_TASK PROMPT_. List the lines of this listing that hold the word "Viewport".

_RECORDS SHOWN_.

####

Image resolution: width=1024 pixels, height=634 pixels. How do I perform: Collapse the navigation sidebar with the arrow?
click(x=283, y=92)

####

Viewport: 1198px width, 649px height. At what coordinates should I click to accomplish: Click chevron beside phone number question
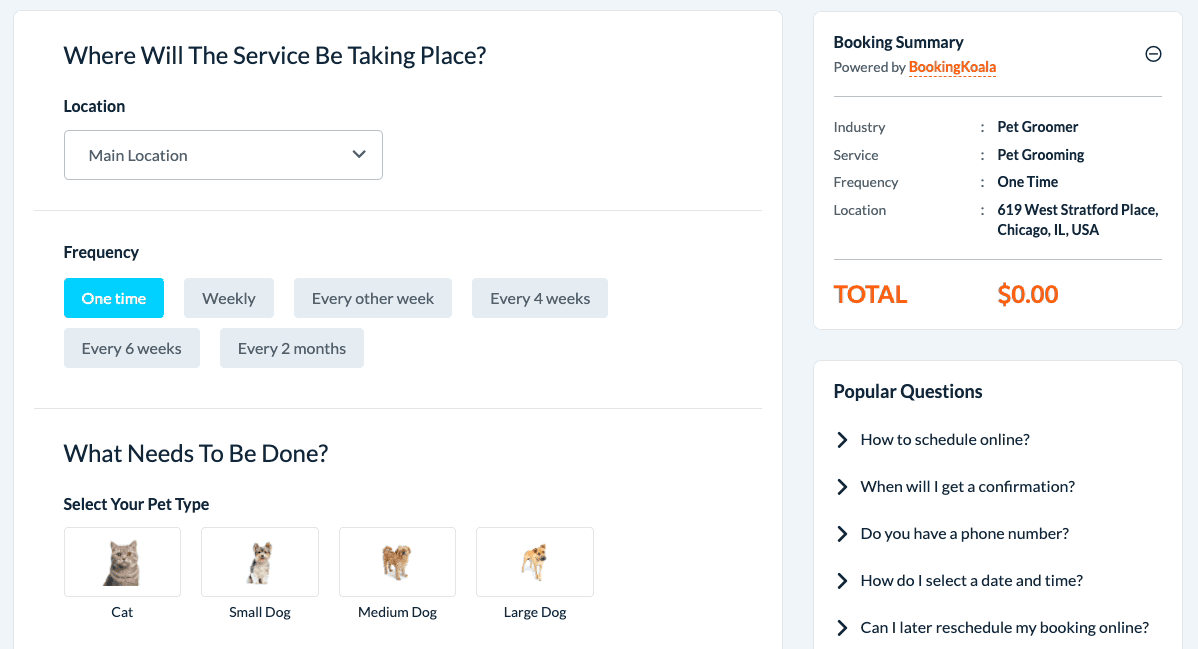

####

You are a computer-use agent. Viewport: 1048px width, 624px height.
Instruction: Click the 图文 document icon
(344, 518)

####

_EXPECTED ANSWER_.
Viewport: 1198px width, 649px height. At what coordinates should I click to accomplish: Click chevron beside phone number question
You are a computer-use agent. Viewport: 1048px width, 624px height.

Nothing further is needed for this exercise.